He warned the conference against taking an “ostrich approach” and being in denial, saying the province fared well in the elections on November 1.

The ANC saw its fortunes dwindle in many provinces and it even lost control of some councils, including metros, and was forced to enter into coalitions in councils such as eThekwini metro.

Mantashe said the party should have assessed whether it has been optimal in its “good performance” in the Eastern Cape.

“I hope this conference has just done that. How do you do that? First of all, you have to do an overall analysis of each region in the province to see if all regions performed well,” he said.

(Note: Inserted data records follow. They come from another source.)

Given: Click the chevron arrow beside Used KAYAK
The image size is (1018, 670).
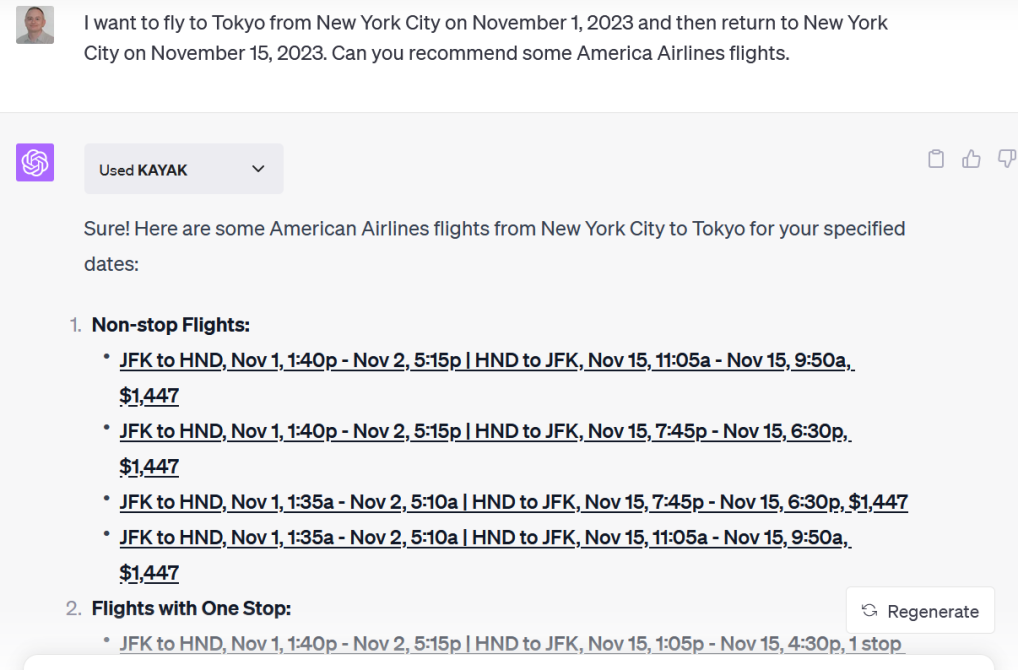Looking at the screenshot, I should pyautogui.click(x=258, y=170).
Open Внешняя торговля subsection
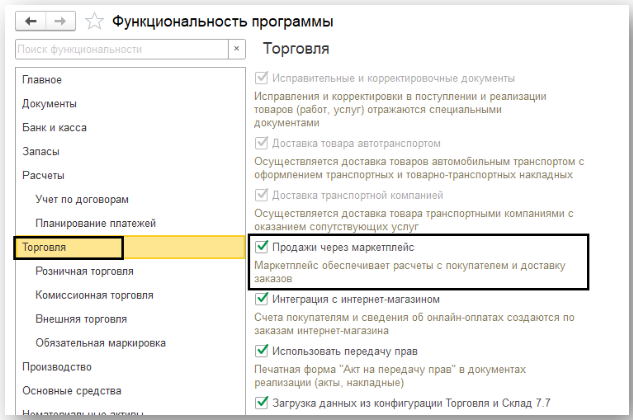The height and width of the screenshot is (420, 633). (x=81, y=319)
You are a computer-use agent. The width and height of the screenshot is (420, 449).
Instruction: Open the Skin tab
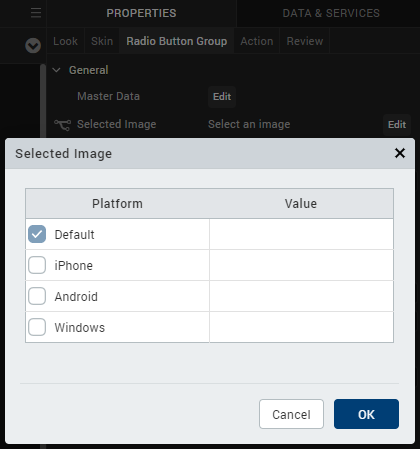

Beyers Naudé and Kouga municipalities were not under the control of the ANC and Koukama was governed through a coalition government.

“If we do the analysis properly we will identify areas where we need to pay attention and build the organisation. The reality will dawn that we can do much better and ring fence areas that need our attention,” Mantashe said.

He also noted that it was within the Amathole region that the district municipality with the namesake had experienced the threat of not paying its employees’ salaries.

“I hope you discussed it… It was said there is bloated staff in the district municipality and therefore the load was too heavy for the municipality.”

Mantashe said a conference ought not to be about feeling good and ignoring issues that related to the assessment of the state of councils in the region.

“It is the work of a conference of the ANC in a region like this to assess what we did right, what mistakes we continue to commit and what we should correct.

“A conference is not just to elect leaders, a conference, in (the) main, is to look into problems, look into resolutions and begin to use a conference as a platform to build the organisation.”

The top five leaders were elected uncontested by the delegates on the first day of the conference on Monday.

Mantashe said uncontested leadership could be good and bad.

“It is good if it reflects the unity of the region. It is bad if it is papering over the cracks,” he said to applause from his audience.

Mantashe insisted that the delegates to the regional conference would be playing marbles if they were papering over the cracks, because the cracks would eventually show.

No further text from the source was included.